The pay-for-value model’s moonshot
Pay-for-value was designed to fix fee-for-service’s core flaw: rewarding volume instead of superior medical outcomes.
In its simplest form, the model pays providers to keep patients healthy rather than to deliver more services. At its most advanced, it relies on capitation: a fixed payment to a group of doctors to manage care for a defined population.
In theory, this should reduce hospitalizations, improve chronic disease management, and lower costs. In practice, it has not.
In most cases, insurers (not providers) receive the capitated payment and, instead of passing those funds directly to clinicians, they continue to pay for care using fee-for-service. Thus, the same perverse incentives persist.
Research shows that clinicians don’t change how they practice until roughly 63% of their revenue comes from fully capitated payments. Below that threshold, fee-for-service incentives are more lucrative and dominate.
Making pay-for-value work requires structural change. Providers need to organize into groups large enough to manage care across large populations and share financial risk. That shift requires leadership, capital, and investment in data systems.
Those investments will not happen simply because the model is better. They will happen only when insurers and entrepreneurial companies view the financial rewards as too big to ignore.
What would launch a healthcare moonshot?
A healthcare moonshot, like a voyage into space, would involve accepting significant risk.

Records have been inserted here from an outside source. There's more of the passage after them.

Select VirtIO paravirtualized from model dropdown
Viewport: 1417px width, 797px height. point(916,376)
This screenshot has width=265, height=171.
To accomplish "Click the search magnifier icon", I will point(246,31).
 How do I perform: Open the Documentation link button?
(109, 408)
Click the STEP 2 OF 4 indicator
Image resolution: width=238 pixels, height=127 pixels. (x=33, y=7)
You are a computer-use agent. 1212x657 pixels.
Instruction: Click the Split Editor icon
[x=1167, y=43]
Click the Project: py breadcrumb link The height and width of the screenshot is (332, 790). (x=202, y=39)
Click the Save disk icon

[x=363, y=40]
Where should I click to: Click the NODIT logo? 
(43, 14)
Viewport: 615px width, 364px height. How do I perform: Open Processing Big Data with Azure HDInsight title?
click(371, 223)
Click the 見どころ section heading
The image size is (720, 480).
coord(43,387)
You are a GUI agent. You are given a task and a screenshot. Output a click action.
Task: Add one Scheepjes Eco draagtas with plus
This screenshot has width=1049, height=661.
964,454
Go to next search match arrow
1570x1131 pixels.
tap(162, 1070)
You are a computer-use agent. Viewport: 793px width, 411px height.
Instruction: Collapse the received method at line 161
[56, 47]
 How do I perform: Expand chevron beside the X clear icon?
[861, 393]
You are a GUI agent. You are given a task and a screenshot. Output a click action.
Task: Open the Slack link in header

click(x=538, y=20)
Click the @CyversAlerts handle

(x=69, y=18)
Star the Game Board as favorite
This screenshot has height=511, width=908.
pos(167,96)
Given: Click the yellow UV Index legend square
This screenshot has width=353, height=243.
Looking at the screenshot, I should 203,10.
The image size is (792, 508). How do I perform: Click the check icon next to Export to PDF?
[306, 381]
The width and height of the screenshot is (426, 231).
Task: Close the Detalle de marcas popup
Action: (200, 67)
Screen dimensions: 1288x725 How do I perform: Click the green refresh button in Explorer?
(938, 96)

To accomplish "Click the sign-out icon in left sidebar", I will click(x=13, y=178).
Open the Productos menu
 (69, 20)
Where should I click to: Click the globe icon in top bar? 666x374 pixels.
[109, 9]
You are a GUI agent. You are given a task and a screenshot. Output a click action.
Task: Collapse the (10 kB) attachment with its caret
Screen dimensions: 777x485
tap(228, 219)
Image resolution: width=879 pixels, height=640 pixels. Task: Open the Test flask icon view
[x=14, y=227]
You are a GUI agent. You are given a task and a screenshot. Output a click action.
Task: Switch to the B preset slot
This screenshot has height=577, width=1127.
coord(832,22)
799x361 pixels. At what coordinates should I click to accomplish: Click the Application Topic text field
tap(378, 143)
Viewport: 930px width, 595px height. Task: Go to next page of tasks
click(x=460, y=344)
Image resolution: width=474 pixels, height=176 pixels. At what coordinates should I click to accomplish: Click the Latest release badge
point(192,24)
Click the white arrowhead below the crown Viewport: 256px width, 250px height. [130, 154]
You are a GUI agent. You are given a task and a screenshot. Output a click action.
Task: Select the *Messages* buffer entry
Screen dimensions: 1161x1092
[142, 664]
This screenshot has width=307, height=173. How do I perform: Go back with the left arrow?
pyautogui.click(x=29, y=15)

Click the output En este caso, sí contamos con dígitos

One possible motivation is fear. When the next recession begins (perhaps sooner than later, according to historical analyses), employers are likely to scale back coverage for the 160 million Americans who rely on job-based insurance. Impacted workers may vote out incumbents, creating fear in those who remain.
Another possibility is reward. In this scenario, advances in generative AI would improve the management of chronic disease, which affects 3 in 4 Americans. The CDC estimates that up to half of all heart attacks, strokes, and kidney failures could be prevented through effective chronic disease control, generating savings approaching $1 trillion. For insurers or new entrants, capturing even part of that opportunity would create a powerful incentive to act.
Moonshots don’t happen because they are the right thing to do. They happen when fear of loss or the promise of financial gain outweighs the risks involved. Healthcare has not yet reached that point, but medicine’s growing affordability crisis is bringing our nation closer than ever.
Robert Pearl, the author of “ChatGPT, MD,” teaches at both the Stanford University School of Medicine and the Stanford Graduate School of Business. He is a former CEO of The Permanente Medical Group.